DATA:
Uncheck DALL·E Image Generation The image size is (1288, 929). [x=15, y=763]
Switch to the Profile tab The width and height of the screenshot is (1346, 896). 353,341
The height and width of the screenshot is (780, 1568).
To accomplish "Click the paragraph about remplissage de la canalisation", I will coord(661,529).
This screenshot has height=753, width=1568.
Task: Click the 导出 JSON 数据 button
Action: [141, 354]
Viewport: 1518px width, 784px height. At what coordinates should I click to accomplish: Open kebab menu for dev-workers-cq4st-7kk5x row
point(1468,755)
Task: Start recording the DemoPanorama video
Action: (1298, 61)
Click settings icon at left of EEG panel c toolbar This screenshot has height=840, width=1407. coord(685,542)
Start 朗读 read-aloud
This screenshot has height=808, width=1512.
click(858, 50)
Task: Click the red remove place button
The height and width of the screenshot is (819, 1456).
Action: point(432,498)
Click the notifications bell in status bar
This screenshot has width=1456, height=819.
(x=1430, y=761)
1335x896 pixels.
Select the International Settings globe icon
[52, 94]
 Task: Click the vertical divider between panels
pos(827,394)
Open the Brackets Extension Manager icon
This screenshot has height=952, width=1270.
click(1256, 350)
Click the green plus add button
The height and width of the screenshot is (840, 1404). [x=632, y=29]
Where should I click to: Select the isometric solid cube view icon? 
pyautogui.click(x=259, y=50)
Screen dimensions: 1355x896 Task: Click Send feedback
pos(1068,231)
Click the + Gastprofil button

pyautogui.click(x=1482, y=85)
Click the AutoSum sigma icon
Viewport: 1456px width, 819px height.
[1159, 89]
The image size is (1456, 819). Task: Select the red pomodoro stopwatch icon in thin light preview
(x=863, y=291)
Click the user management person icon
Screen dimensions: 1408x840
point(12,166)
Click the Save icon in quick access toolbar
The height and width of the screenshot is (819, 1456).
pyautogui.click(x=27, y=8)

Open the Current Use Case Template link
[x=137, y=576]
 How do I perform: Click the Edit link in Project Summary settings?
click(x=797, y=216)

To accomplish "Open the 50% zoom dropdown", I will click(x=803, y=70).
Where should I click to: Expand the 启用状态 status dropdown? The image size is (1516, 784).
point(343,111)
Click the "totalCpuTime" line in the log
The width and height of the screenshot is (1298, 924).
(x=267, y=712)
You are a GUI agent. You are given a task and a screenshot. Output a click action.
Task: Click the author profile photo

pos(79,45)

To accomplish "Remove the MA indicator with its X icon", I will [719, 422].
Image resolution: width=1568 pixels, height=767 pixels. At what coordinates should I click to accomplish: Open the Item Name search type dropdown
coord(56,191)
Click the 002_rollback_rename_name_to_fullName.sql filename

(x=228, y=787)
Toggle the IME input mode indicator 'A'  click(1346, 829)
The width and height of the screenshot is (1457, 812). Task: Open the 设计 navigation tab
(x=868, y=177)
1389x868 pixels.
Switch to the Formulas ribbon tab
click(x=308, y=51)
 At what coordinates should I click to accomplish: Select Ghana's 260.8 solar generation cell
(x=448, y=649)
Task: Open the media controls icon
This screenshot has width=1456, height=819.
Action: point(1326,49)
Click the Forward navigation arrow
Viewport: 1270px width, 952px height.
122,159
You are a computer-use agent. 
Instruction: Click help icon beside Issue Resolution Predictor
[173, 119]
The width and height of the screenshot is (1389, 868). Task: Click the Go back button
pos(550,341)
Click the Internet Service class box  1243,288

EXERCISE REQUIREMENTS: Read through the entries above, and wherever a line holds the string "agent", copy it.

RESPONSE AREA:
You are a GUI agent. You are given a task and a screenshot. Output a click action.
You are a computer-use agent. 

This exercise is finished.